[Data records]

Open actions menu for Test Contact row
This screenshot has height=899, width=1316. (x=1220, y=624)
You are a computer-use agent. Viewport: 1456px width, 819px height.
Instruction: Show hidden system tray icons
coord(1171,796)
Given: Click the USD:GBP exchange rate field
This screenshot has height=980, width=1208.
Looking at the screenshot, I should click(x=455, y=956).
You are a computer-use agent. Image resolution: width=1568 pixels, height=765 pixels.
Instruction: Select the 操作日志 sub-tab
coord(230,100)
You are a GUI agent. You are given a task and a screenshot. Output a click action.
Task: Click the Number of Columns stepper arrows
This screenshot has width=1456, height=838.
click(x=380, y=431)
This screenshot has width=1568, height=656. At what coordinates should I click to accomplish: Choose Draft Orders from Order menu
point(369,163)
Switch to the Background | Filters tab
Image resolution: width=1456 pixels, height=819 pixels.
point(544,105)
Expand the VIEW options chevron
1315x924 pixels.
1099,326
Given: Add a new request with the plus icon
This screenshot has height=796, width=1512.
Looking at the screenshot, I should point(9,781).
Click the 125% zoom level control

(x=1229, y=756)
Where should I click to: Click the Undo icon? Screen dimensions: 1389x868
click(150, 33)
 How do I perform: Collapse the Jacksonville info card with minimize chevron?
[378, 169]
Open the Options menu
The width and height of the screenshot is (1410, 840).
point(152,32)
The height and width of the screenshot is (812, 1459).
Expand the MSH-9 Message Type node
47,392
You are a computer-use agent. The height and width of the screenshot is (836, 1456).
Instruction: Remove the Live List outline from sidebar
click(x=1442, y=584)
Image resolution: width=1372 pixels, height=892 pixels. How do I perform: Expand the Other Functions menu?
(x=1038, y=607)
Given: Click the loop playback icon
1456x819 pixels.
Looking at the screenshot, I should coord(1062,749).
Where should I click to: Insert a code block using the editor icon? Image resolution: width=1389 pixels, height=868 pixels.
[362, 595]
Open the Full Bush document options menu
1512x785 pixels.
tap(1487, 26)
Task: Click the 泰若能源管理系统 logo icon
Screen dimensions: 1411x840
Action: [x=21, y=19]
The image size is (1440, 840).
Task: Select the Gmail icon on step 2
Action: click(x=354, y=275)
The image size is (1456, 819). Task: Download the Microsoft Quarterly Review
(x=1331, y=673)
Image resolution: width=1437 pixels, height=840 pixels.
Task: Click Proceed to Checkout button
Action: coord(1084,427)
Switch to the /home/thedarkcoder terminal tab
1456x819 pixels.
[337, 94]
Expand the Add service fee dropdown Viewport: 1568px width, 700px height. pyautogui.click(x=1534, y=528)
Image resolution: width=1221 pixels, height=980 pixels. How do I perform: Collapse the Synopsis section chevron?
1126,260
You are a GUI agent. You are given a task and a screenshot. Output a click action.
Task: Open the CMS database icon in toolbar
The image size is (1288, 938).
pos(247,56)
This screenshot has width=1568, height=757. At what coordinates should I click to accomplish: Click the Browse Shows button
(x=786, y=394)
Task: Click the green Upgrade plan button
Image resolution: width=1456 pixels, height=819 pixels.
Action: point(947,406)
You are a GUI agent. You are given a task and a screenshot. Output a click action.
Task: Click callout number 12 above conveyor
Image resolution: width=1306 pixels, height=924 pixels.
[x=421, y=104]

Your goal =>
All records shown above must be set down again verbatim.

Response =>
Open actions menu for Test Contact row
This screenshot has height=899, width=1316. (x=1220, y=624)
You are a computer-use agent. Viewport: 1456px width, 819px height.
Instruction: Show hidden system tray icons
coord(1171,796)
Given: Click the USD:GBP exchange rate field
This screenshot has height=980, width=1208.
Looking at the screenshot, I should click(x=455, y=956).
You are a computer-use agent. Image resolution: width=1568 pixels, height=765 pixels.
Instruction: Select the 操作日志 sub-tab
coord(230,100)
You are a GUI agent. You are given a task and a screenshot. Output a click action.
Task: Click the Number of Columns stepper arrows
This screenshot has width=1456, height=838.
click(x=380, y=431)
This screenshot has width=1568, height=656. At what coordinates should I click to accomplish: Choose Draft Orders from Order menu
point(369,163)
Switch to the Background | Filters tab
Image resolution: width=1456 pixels, height=819 pixels.
point(544,105)
Expand the VIEW options chevron
1315x924 pixels.
1099,326
Given: Add a new request with the plus icon
This screenshot has height=796, width=1512.
Looking at the screenshot, I should point(9,781).
Click the 125% zoom level control

(x=1229, y=756)
Where should I click to: Click the Undo icon? Screen dimensions: 1389x868
click(150, 33)
 How do I perform: Collapse the Jacksonville info card with minimize chevron?
[378, 169]
Open the Options menu
The width and height of the screenshot is (1410, 840).
point(152,32)
The height and width of the screenshot is (812, 1459).
Expand the MSH-9 Message Type node
47,392
You are a computer-use agent. The height and width of the screenshot is (836, 1456).
Instruction: Remove the Live List outline from sidebar
click(x=1442, y=584)
Image resolution: width=1372 pixels, height=892 pixels. How do I perform: Expand the Other Functions menu?
(x=1038, y=607)
Given: Click the loop playback icon
1456x819 pixels.
Looking at the screenshot, I should coord(1062,749).
Where should I click to: Insert a code block using the editor icon? Image resolution: width=1389 pixels, height=868 pixels.
[362, 595]
Open the Full Bush document options menu
1512x785 pixels.
tap(1487, 26)
Task: Click the 泰若能源管理系统 logo icon
Screen dimensions: 1411x840
Action: [x=21, y=19]
The image size is (1440, 840).
Task: Select the Gmail icon on step 2
Action: click(x=354, y=275)
The image size is (1456, 819). Task: Download the Microsoft Quarterly Review
(x=1331, y=673)
Image resolution: width=1437 pixels, height=840 pixels.
Task: Click Proceed to Checkout button
Action: coord(1084,427)
Switch to the /home/thedarkcoder terminal tab
1456x819 pixels.
[337, 94]
Expand the Add service fee dropdown Viewport: 1568px width, 700px height. pyautogui.click(x=1534, y=528)
Image resolution: width=1221 pixels, height=980 pixels. How do I perform: Collapse the Synopsis section chevron?
1126,260
You are a GUI agent. You are given a task and a screenshot. Output a click action.
Task: Open the CMS database icon in toolbar
The image size is (1288, 938).
pos(247,56)
This screenshot has width=1568, height=757. At what coordinates should I click to accomplish: Click the Browse Shows button
(x=786, y=394)
Task: Click the green Upgrade plan button
Image resolution: width=1456 pixels, height=819 pixels.
Action: point(947,406)
You are a GUI agent. You are given a task and a screenshot. Output a click action.
Task: Click callout number 12 above conveyor
Image resolution: width=1306 pixels, height=924 pixels.
[x=421, y=104]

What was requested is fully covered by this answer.